Chiusa in un muro di insoddisfazione che mi porta a vivere pensando
di essere infelice perché vorrei sempre altro da quello che ho. Ma
cosa ho? Cosa ho da offrire? Ho anche un marito, o una moglie. Sono
anni che stiamo insieme e non so più perché. Sì, ci sono i figli,
la casa che stiamo pagando insieme, le abitudini, le vacanze. Ma mi
manca qualcosa. Manca passione, complicità, gioia. Lui, o lei, non
mi parla più di tanto, non gli brillano gli occhi come una volta. Mi
arrabbio perché non mi capisce, non capisce cosa voglio, cosa
soffro. Non comprende. Tanti sforzi, tanti anni per avere solo
questo.
Di
nuovo povera, di nuovo misera, di nuovo insoddisfatta. Di nuovo
pronta a essere infelice per quello che non ho, per quel qualcosa
che, non so da dove cominciare, ma vorrei. Bene, cominciamo a dare.
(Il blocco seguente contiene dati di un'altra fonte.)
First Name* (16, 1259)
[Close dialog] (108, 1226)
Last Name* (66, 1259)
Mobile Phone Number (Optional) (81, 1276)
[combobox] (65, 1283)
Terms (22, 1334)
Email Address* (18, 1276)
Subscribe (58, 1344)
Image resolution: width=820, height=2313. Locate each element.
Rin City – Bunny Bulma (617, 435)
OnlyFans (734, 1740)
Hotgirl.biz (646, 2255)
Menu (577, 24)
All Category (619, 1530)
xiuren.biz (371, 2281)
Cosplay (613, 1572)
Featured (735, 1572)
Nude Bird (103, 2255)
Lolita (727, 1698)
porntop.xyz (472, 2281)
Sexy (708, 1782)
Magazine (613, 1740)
Cominciamo a fare torte di fango e farne dono. Cominciamo a cambiarla
dentro questa logica che dice: sono felice se ho, sono infelice se
non ho. Almeno a provarci, e vedere se è vero che offrire la propria
vita dà una gioia, una vita diversa. Cosa posso dare a mio marito, a
mia moglie, ai colleghi di lavoro, a quel mio “capo” tanto
scontroso e antipatico? Un sorriso? Un pensiero? Una preghiera? Una
parola? Cominciamo a dare quello che vorremmo. Vorrei comprensione:
darò comprensione. Vorrei calma: non mi arrabbierò. Vorrei fiducia:
mi fiderò. Vorrei qualche sorriso ogni tanto: farò brillare i miei
occhi. Voglio che la mia vita abbia un senso: darò senso al mio
stare qui. Al mio incontrare la vita di altri, ascoltarli, guardarli,
capirli, sostenere la loro felicità, la loro ricerca di senso.
Vorrei
un mondo più giusto, bene. La logica del profitto può cambiare da
qui, da qui dentro di me e contagiare l’aria, le persone che amo o
che odio, le persone che incontro, il futuro. Può cambiare il mondo
imparare a pensare in modo diverso e far dono di quel pensiero, farne
un tesoro che circoli insieme al denaro. Perché un pensiero diverso
può far belli anche i soldi. Anche il desiderio di avere, anche il
potere si fa bello se diventa potere di dare di più. Potere di
decidere per il meglio, potere di offrire qualcosa non solo a poche,
ma a tante persone. Proviamoci. Proviamoci a far sì che anche
l’acqua che scorre nel nostro lavandino abbia un senso. Starò
attenta a non sprecarne, ma potrà avere un senso se, sostenendo la
mia vita, quell’acqua mi aiuterà a fare progetti grandi tanto da
sostenere la vita di altri. Con quello che ho, con le mie capacità,
i miei dubbi, i miei limiti, i miei perché, le mie parole che
circolano e vanno in giro a chiedere risposte. A far sì che non sia
tutto così scontato e impossibile da cambiare, da migliorare. A far
sì che non si possa non pensarci. A ricordare che se una fortuna,
due, mille, ce le ho, posso usarle, posso farle fruttare. Posso
provare a dare tutto quello che ho, preghiere, parole, azioni, soldi,
esperienza, tempo, emozioni, per cambiare le cose, per cambiarle
quelle logiche economiche che decidono della mia fortuna ignorando,
calpestando la sfortuna, il dolore, la morte di altri. Posso
arrivarci in qualche modo a ridare l’acqua che spreco a quel
bambino che non ne ha per bere. Posso impiegare meglio i miei soldi,
provare a guadagnarne di più per adottarlo, adottarne dieci. O
disseminare il mondo di parole, pensieri, azioni che non permettano
più di dimenticarsene, che aiutino il genere umano a trovare un
sistema migliore, per il quale non ci debbano essere più bambini da
sfamare, bambini che soffrono la sete mentre altri bambini, in altri
posti, usano acqua potabile per giocare alla guerra con pistole di
plastica. Posso insegnare, ovunque io sono, la ricchezza di donare.